'''

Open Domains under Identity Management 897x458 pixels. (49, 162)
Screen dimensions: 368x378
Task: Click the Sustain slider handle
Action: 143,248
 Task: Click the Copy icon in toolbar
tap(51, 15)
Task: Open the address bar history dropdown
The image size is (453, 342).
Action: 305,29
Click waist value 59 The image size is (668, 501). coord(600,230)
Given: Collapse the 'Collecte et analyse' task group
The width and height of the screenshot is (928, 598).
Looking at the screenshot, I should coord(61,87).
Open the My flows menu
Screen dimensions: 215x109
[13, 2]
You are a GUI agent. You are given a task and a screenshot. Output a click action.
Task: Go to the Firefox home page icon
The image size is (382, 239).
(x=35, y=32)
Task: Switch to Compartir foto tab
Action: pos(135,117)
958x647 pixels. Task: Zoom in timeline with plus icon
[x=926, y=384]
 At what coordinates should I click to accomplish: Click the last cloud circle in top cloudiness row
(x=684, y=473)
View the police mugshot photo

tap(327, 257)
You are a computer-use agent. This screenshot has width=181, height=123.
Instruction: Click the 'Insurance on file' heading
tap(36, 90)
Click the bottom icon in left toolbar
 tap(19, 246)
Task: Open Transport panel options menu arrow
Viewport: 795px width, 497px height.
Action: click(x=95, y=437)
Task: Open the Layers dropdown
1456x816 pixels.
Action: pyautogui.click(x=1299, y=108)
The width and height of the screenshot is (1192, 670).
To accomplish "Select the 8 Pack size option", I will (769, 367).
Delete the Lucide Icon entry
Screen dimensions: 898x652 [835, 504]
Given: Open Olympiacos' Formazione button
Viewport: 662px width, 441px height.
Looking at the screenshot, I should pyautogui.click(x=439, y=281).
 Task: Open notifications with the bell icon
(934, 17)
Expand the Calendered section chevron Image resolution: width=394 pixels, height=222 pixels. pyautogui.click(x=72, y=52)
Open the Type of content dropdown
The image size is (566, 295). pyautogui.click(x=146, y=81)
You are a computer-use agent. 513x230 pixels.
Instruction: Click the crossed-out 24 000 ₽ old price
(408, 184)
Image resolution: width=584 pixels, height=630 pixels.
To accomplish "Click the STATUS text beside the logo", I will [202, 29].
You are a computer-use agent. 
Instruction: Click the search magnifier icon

'''

DIRECTION
Rewrite all of the material above, replacing every "dropdown" with "pull-down list" and leaving everything else unchanged.

OUTPUT BELOW
Open Domains under Identity Management 897x458 pixels. (49, 162)
Screen dimensions: 368x378
Task: Click the Sustain slider handle
Action: 143,248
 Task: Click the Copy icon in toolbar
tap(51, 15)
Task: Open the address bar history pull-down list
The image size is (453, 342).
Action: 305,29
Click waist value 59 The image size is (668, 501). coord(600,230)
Given: Collapse the 'Collecte et analyse' task group
The width and height of the screenshot is (928, 598).
Looking at the screenshot, I should coord(61,87).
Open the My flows menu
Screen dimensions: 215x109
[13, 2]
You are a GUI agent. You are given a task and a screenshot. Output a click action.
Task: Go to the Firefox home page icon
The image size is (382, 239).
(x=35, y=32)
Task: Switch to Compartir foto tab
Action: pos(135,117)
958x647 pixels. Task: Zoom in timeline with plus icon
[x=926, y=384]
 At what coordinates should I click to accomplish: Click the last cloud circle in top cloudiness row
(x=684, y=473)
View the police mugshot photo

tap(327, 257)
You are a computer-use agent. This screenshot has width=181, height=123.
Instruction: Click the 'Insurance on file' heading
tap(36, 90)
Click the bottom icon in left toolbar
 tap(19, 246)
Task: Open Transport panel options menu arrow
Viewport: 795px width, 497px height.
Action: click(x=95, y=437)
Task: Open the Layers pull-down list
1456x816 pixels.
Action: pyautogui.click(x=1299, y=108)
The width and height of the screenshot is (1192, 670).
To accomplish "Select the 8 Pack size option", I will (769, 367).
Delete the Lucide Icon entry
Screen dimensions: 898x652 [835, 504]
Given: Open Olympiacos' Formazione button
Viewport: 662px width, 441px height.
Looking at the screenshot, I should pyautogui.click(x=439, y=281).
 Task: Open notifications with the bell icon
(934, 17)
Expand the Calendered section chevron Image resolution: width=394 pixels, height=222 pixels. pyautogui.click(x=72, y=52)
Open the Type of content pull-down list
The image size is (566, 295). pyautogui.click(x=146, y=81)
You are a computer-use agent. 513x230 pixels.
Instruction: Click the crossed-out 24 000 ₽ old price
(408, 184)
Image resolution: width=584 pixels, height=630 pixels.
To accomplish "Click the STATUS text beside the logo", I will [202, 29].
You are a computer-use agent. 
Instruction: Click the search magnifier icon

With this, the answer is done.